**WHAT YOU HAVE TO DO:**
For the entries that follow, restate word for word the line containing "You are a computer-use agent. 750x642 pixels.", the line containing "Task: Click Traduire le Tweet link", and every line that lies between them.
── GIVEN ENTRIES ──
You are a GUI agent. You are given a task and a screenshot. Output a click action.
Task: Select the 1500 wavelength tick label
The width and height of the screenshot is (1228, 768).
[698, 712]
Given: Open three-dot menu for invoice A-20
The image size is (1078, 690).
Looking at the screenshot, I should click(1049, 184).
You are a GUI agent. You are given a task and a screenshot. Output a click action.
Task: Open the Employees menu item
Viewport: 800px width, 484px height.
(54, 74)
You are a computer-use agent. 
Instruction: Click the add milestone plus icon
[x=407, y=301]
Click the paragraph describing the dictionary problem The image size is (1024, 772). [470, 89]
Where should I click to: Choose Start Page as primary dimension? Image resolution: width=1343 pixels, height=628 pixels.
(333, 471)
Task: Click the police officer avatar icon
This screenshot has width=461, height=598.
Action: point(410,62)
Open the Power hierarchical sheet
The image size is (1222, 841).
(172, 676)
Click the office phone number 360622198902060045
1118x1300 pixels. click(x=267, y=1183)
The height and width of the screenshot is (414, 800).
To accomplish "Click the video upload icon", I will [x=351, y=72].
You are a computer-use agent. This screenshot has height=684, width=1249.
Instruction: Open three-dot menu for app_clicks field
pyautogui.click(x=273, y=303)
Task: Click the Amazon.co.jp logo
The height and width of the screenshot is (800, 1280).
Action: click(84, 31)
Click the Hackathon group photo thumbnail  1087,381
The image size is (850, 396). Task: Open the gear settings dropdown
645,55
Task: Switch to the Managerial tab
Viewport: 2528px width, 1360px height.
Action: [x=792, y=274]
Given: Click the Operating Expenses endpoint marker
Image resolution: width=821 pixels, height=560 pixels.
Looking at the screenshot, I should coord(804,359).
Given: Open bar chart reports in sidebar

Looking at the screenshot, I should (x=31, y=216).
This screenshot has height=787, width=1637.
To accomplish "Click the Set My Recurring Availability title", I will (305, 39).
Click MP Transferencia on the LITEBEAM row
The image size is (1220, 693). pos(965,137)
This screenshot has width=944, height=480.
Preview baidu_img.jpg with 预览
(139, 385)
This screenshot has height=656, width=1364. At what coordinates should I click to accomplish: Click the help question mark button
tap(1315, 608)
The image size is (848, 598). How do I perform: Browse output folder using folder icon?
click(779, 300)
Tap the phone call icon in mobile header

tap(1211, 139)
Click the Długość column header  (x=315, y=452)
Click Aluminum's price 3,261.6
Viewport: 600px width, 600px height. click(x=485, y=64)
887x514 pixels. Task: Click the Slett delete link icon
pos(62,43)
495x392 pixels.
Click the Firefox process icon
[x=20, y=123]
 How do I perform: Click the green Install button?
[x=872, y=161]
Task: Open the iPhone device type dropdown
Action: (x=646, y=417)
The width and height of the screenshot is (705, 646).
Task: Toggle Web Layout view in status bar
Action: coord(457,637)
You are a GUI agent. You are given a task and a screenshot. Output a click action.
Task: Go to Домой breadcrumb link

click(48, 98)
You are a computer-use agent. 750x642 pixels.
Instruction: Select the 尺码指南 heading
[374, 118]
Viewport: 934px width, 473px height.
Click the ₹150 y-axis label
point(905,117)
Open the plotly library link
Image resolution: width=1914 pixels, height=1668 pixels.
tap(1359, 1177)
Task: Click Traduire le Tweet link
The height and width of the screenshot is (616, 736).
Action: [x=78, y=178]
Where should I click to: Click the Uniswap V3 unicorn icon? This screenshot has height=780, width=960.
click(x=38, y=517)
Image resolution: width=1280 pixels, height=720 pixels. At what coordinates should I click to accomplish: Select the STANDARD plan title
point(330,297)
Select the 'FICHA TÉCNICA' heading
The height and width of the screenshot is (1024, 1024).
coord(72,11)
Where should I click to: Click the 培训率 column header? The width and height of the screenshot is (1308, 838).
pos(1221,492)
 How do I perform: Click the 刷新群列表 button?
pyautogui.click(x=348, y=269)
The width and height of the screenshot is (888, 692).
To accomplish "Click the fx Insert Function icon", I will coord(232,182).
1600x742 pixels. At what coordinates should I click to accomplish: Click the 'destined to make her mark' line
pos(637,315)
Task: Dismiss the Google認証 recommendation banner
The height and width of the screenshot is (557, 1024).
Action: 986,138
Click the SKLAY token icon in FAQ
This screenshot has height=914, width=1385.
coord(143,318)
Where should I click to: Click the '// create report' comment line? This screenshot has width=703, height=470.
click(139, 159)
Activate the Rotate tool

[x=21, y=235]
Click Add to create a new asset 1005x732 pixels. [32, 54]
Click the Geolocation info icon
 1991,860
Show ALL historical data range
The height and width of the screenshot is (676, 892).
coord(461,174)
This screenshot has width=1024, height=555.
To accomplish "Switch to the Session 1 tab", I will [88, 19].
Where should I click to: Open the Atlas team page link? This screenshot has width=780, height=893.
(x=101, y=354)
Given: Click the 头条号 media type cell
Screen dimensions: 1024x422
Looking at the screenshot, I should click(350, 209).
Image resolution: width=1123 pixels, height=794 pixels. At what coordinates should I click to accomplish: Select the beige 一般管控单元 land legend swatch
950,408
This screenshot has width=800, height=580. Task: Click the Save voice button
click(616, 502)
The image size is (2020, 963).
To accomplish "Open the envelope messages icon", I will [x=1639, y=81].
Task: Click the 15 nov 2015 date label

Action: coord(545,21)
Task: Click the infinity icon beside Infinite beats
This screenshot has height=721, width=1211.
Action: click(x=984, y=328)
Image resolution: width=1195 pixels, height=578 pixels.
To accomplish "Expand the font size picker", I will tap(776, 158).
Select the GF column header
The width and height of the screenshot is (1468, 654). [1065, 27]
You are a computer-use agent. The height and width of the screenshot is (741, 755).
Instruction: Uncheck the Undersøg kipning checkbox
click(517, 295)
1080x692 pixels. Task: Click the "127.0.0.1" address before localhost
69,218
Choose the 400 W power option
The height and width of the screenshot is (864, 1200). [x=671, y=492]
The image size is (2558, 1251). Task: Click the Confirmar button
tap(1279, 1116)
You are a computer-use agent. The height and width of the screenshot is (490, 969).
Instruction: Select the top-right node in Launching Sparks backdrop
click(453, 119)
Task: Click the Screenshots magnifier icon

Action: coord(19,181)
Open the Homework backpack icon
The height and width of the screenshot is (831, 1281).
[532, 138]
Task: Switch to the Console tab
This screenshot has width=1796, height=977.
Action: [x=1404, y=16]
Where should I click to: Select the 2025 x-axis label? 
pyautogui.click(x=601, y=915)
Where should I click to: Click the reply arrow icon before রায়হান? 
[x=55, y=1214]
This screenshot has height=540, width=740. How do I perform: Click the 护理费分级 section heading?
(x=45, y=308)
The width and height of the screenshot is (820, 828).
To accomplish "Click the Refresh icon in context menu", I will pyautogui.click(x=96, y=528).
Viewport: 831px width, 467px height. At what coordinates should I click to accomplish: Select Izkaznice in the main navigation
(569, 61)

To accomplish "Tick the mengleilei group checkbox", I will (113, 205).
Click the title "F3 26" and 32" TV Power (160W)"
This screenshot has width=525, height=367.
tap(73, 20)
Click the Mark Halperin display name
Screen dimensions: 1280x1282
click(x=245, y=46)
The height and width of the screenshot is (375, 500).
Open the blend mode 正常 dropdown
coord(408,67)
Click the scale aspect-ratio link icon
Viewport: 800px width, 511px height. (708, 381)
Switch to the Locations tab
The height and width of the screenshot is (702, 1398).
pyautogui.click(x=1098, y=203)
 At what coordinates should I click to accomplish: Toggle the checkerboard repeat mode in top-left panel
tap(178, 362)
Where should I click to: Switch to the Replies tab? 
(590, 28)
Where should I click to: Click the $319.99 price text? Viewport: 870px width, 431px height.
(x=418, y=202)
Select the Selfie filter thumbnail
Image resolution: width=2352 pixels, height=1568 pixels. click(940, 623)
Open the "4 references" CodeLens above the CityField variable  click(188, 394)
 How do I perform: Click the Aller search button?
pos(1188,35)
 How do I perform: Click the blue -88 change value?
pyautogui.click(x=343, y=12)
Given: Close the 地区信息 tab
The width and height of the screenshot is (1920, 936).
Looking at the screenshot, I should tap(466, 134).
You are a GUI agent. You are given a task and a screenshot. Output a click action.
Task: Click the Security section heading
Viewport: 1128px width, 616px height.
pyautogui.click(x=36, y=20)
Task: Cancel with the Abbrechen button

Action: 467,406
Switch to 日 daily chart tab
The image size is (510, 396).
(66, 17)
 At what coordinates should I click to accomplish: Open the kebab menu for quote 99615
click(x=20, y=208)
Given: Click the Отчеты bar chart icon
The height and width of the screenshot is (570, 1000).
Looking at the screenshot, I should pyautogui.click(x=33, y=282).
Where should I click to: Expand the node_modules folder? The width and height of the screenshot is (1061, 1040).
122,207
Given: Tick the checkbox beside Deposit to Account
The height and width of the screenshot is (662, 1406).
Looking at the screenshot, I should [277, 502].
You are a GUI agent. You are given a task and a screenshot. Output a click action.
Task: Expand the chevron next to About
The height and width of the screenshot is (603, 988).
───
**EXERCISE RESPONSE:**
You are a computer-use agent. 750x642 pixels.
Instruction: Select the 尺码指南 heading
[374, 118]
Viewport: 934px width, 473px height.
Click the ₹150 y-axis label
point(905,117)
Open the plotly library link
Image resolution: width=1914 pixels, height=1668 pixels.
tap(1359, 1177)
Task: Click Traduire le Tweet link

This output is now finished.